_What the task requires_: Can you output each line of the listing below verbatim, with the pictures left out?

_Working data_:
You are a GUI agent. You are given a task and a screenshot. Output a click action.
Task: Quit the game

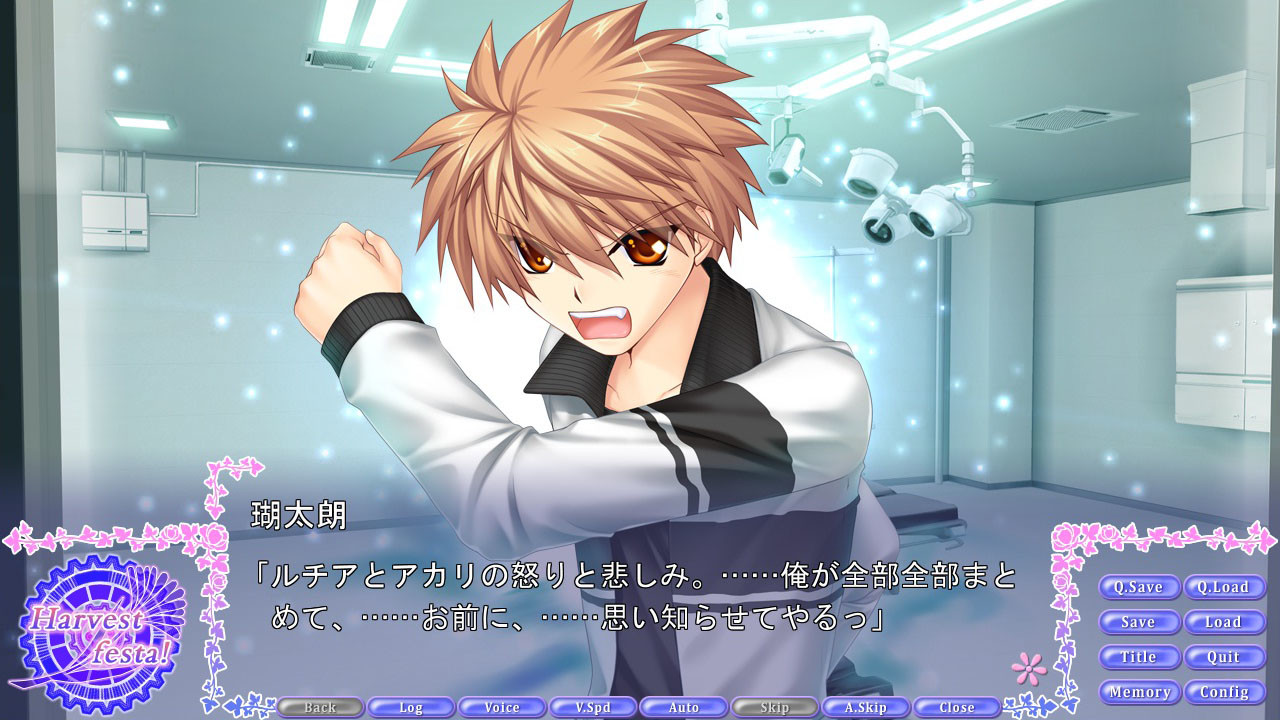click(x=1224, y=657)
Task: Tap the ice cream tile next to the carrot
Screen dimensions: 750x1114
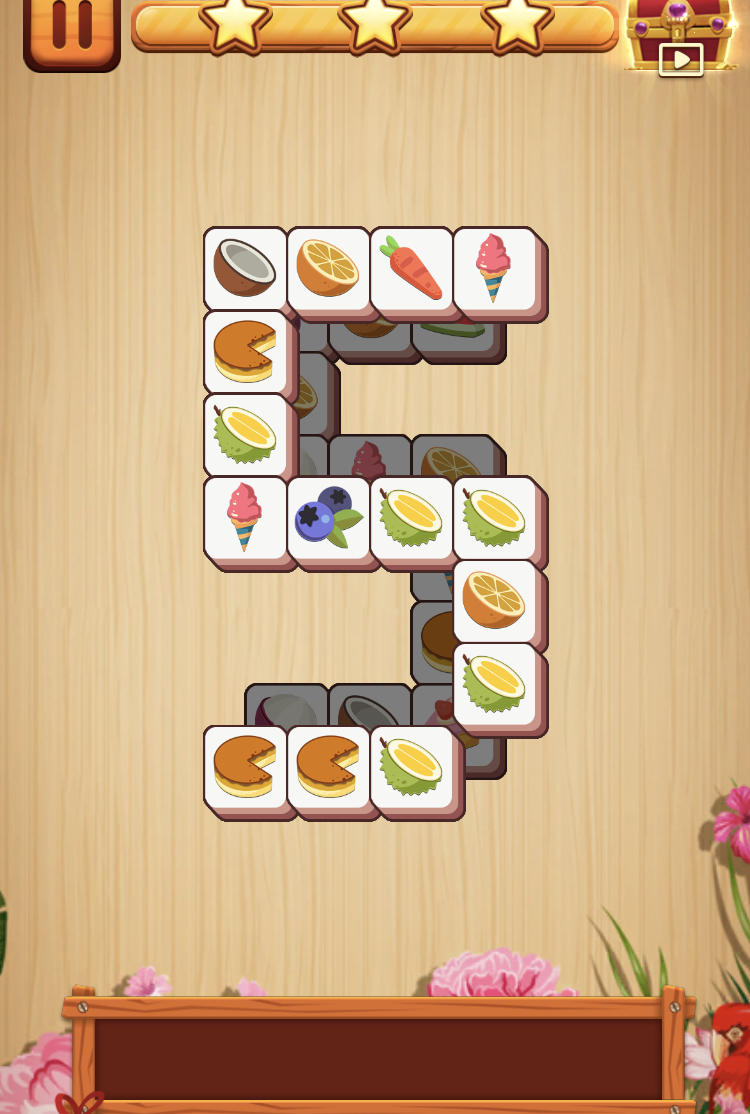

_Task solution_:
You are a GUI agent. You are given a task and a screenshot. Output a click action.
Task: Quit the game

click(x=1224, y=657)
Task: Tap the ice cream tile next to the carrot
Screen dimensions: 750x1114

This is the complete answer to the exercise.